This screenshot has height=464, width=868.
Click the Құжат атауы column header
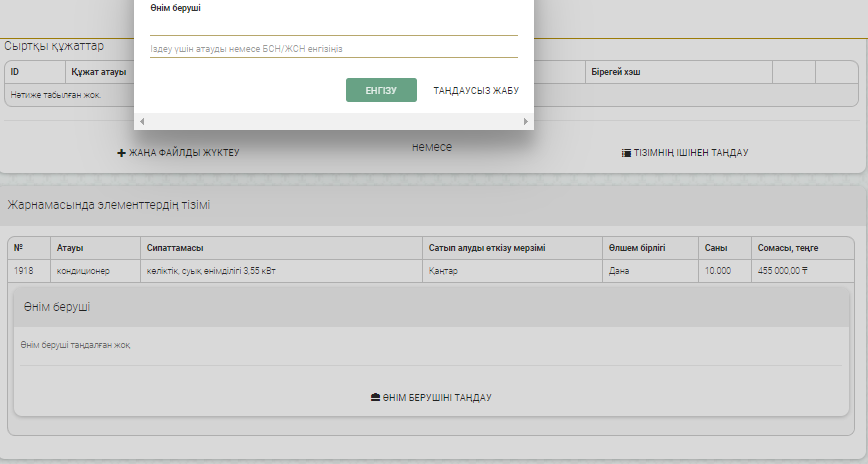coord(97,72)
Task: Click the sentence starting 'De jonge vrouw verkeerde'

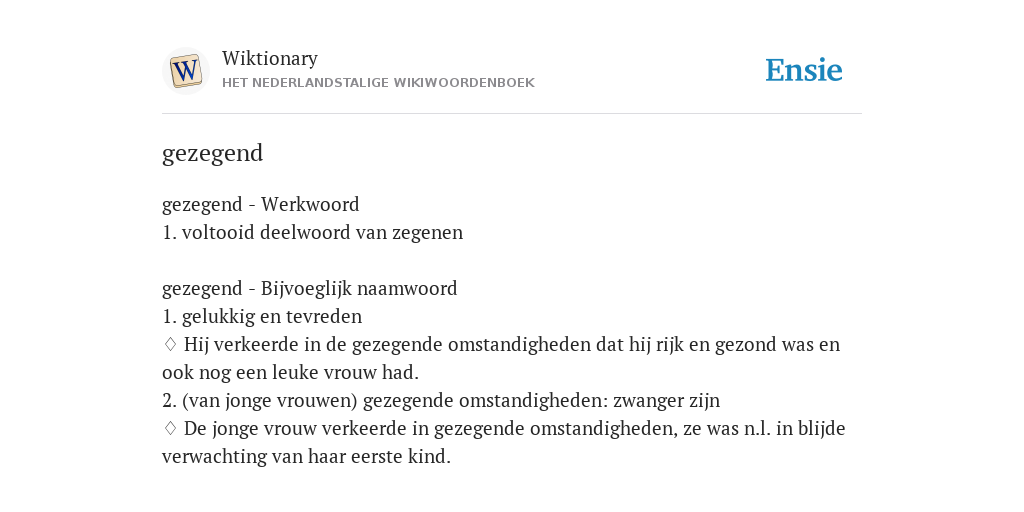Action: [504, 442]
•••••
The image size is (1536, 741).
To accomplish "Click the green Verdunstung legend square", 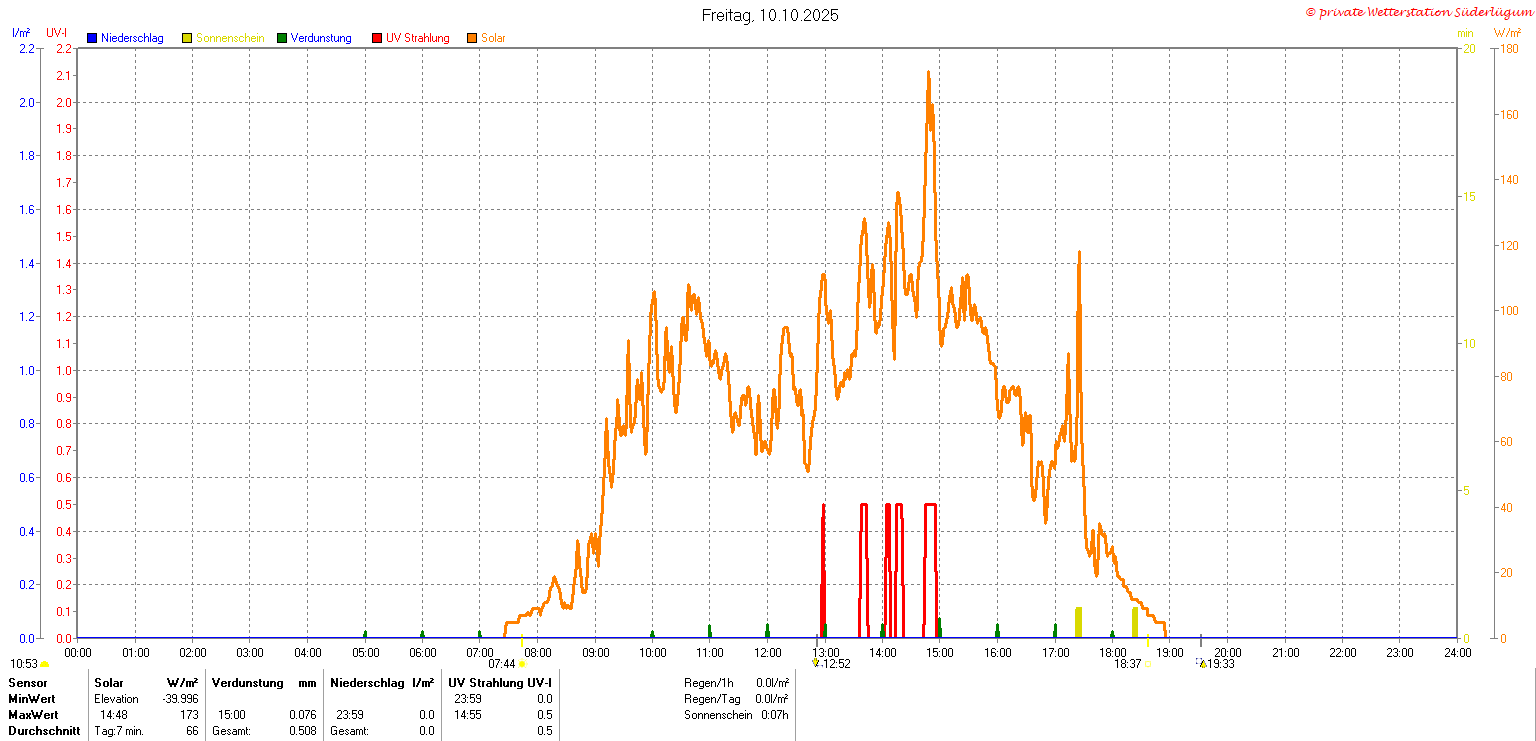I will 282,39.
•••••
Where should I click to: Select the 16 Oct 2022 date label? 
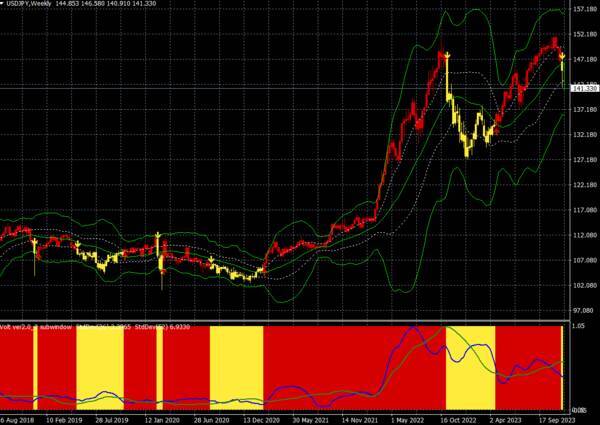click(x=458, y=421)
•••••
TASK DETAILS:
Format the data starting at the line that contains "This screenshot has height=464, width=868." and ending at the line that contains "Action: [504, 442]" as a two-column CSV with the headers instruction and response. Give one row per instruction with its answer, put each value in a quoted field with line breaks replaced by spaces, and leave the pictures out.

OUTPUT BELOW:
instruction,response
"This screenshot has height=464, width=868. Click the Құжат атауы column header","coord(97,72)"
"Task: Click the sentence starting 'De jonge vrouw verkeerde'","Action: [504, 442]"